Disney delivered its results for the second quarter of the year shortly after the cash close yesterday. Investors celebrated the news by sending Disney share price higher 6.13% when compared with yesterday’s closing.
Moreover, the results triggered an upgrade from Guggenheim. So what was so special on Disney earnings and is there more room to go? The answer to the second question is – yes, there is.
Disney Smashing EPS Estimates
Investors were fully aware of the difficulties Disney’s parks have been through. The thematic parks suffered the most from the coronavirus crisis and continue to operate below potential. Moreover, they run with adjacent costs due to supplementary health safety measures.
However, despite all the doom and gloom, Disney reported a much better than expected EPS for the quarter. While the metric dropped 94% to $0.08 from $1.34 on the prior-year quarter, it came in much better than the expected $-0.67. In other words, it beat expectations by $0.75, taking market participants by surprise.
On top of that, it announced a new international streaming platform, named Star. Coupled with the success of Disney+, the two make a case for future growth outside the thematic parks.
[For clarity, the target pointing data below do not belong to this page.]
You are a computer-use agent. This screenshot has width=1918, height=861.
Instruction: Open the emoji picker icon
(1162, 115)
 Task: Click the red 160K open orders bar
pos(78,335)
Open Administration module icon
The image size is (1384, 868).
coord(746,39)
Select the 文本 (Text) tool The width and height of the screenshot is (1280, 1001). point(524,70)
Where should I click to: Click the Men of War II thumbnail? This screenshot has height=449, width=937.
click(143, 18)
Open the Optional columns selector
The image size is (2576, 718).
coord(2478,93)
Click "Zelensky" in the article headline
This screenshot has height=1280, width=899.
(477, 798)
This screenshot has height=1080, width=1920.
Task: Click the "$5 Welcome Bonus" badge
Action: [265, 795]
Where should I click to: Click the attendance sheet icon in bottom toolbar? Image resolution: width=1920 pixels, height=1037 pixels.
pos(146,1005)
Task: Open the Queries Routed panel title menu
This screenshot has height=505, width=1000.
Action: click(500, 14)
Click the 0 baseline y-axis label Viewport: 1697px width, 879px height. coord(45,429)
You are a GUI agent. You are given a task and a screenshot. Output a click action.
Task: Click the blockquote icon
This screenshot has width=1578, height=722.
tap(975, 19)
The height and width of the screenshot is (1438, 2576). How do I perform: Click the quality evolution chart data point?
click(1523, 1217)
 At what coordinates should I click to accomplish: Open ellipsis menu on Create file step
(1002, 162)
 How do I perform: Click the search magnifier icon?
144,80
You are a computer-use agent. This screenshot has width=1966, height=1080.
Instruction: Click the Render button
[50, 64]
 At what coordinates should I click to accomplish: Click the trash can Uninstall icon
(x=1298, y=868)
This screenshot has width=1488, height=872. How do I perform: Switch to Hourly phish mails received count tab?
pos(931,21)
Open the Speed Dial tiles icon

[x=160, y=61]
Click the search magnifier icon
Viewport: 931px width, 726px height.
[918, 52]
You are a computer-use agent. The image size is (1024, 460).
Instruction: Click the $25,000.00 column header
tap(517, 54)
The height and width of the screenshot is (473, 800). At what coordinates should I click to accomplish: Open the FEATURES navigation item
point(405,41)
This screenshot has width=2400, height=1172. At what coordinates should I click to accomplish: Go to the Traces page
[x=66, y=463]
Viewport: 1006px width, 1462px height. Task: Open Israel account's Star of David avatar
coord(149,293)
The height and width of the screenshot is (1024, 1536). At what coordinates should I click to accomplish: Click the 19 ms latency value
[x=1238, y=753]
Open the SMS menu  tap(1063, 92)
Disney Share Price Technical Analysis
Disney share price formed a bullish triangle prior to the earnings release from yesterday. The consolidation took place right before key support turned into resistance, and a break higher opens the gates for the measured move well above the $150 level. Considering that Disney share price is seen pre-market at $124.55, there is still enough room to go to benefit from the breakout.
For a valid breakout, the price should not retrace below $115 before reaching $150. Hence, the former acts as a stop loss, and the latter as a take profit. How about the entry? Depending on where the price opens, anywhere between $123-$126 is a good entry-level.